Exhaust Manifold

The intake manifold is the pipe network structure designed to distribute fresh air (and in some systems, the fuel-air mixture) evenly to the engine cylinders in an internal combustion engine.

Its function is to connect the throttle valve (or carburetor) with the intake ports on the cylinder head, ensuring that each cylinder receives a balanced amount of air or air-fuel mixture.

Schematic Diagram of the Intake Manifold (Source: Mechcontent)

Function and Operating Principle

The intake manifold is a critical component that directly affects engine performance. Its main functions are:

• Distributing air and fuel mixture evenly: Especially in carbureted engines (wet manifold), it is essential that the fuel remains uniformly mixed and reaches all cylinders without separating.
• Optimizing air flow: In modern fuel-injected engines (dry manifold), only air is carried, allowing for more complex and aerodynamic designs.
• Increasing volumetric efficiency: By managing the speed and density of air flow, the manifold enables the engine to produce more power.
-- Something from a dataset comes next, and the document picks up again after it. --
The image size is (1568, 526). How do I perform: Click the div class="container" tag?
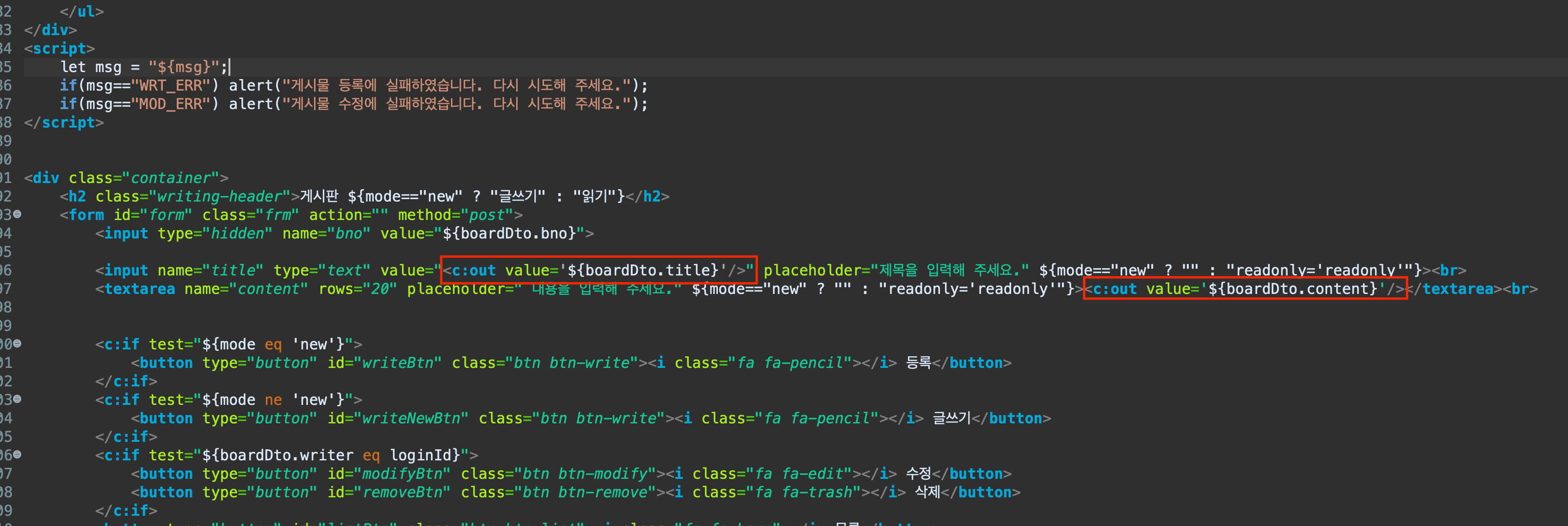click(x=125, y=177)
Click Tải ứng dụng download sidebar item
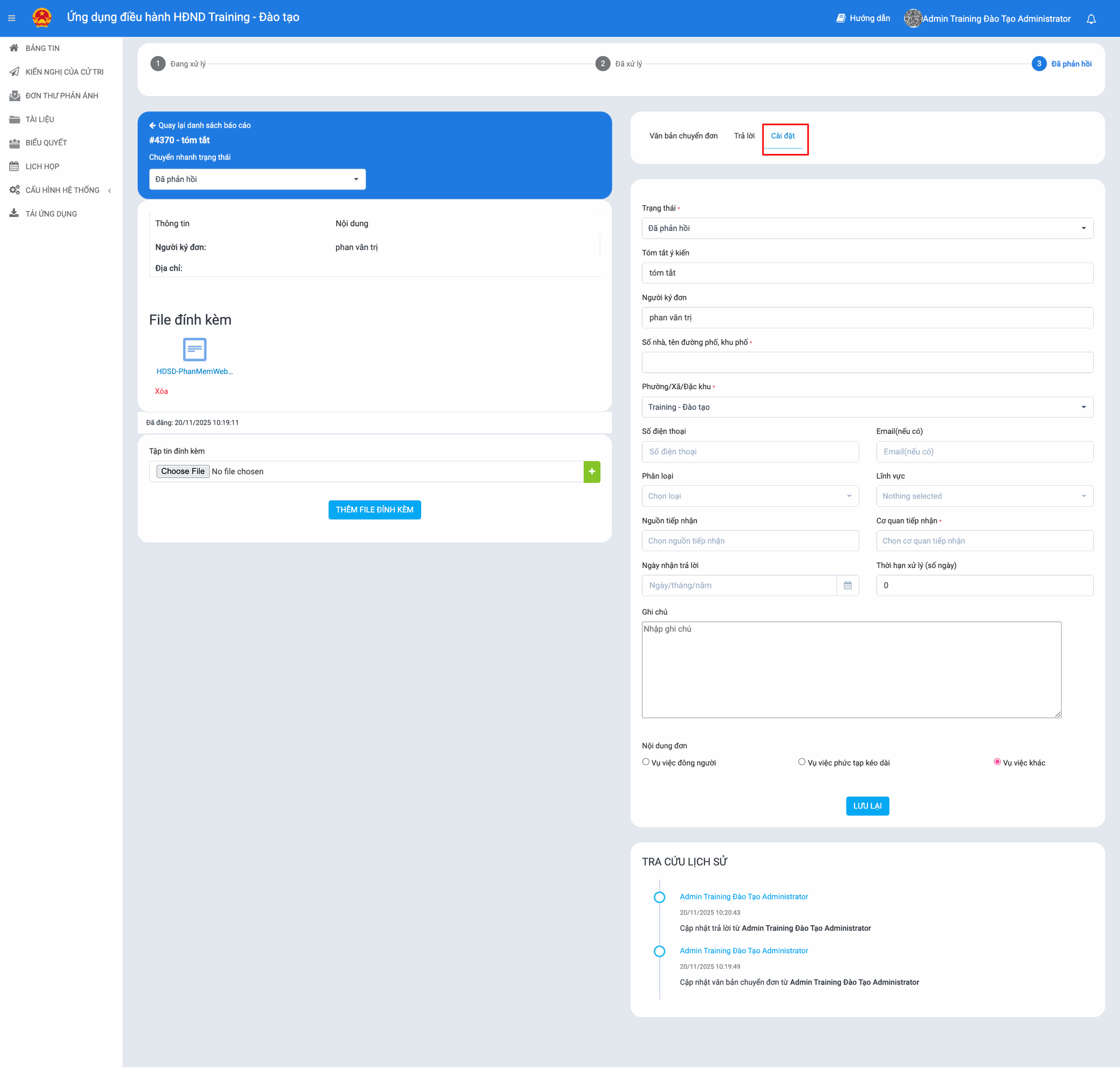 [x=51, y=213]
After passing through the air filter and throttle valve, air enters a chamber known as the "plenum." From there, it is distributed through individual tubes called "runners," each leading to a cylinder’s intake port. The volume of the plenum and the length of the runners are decisive factors in determining the engine’s power characteristics.

Wet and Dry Manifolds

• Wet manifold: Used in carbureted engines. It carries the air-fuel mixture. Its internal surfaces must be smooth with gradual bends to prevent fuel separation.
• Dry manifold: Used in fuel-injected engines. It carries only air, enabling more complex and performance-oriented designs.

Structural Features

The intake manifold consists of several main components:

• Plenum: The central chamber that supplies air to all runners.
• Runners: Individual tubes connecting the plenum to the intake ports of each cylinder.
• Throttle Valves (in some designs): In variable-length manifold systems, internal mechanisms adjust airflow for different engine speeds.

Intake Manifold Structure (Source: Mechcontent)

Design Criteria

The primary criteria to consider when designing an intake manifold are:

• Airflow resistance: Wider pipes offer less resistance but can reduce airflow velocity at low engine speeds. Therefore, runner diameter is optimized according to engine dynamics.
• Runner length:
• • Long runners → Deliver higher torque at low engine speeds.
  • Short runners → Enable higher horsepower at high engine speeds.
• Plenum volume: A larger plenum → Enhances power at high engine speeds; a smaller plenum → Improves throttle response.
• Fluid mechanics principles: Losses at inlet and outlet points (major and minor losses) are minimized to maintain efficient airflow.
• Pressure waves and resonance effects: In high-performance engines, pressure waves generated during the intake process are harnessed to increase cylinder filling (wave tuning).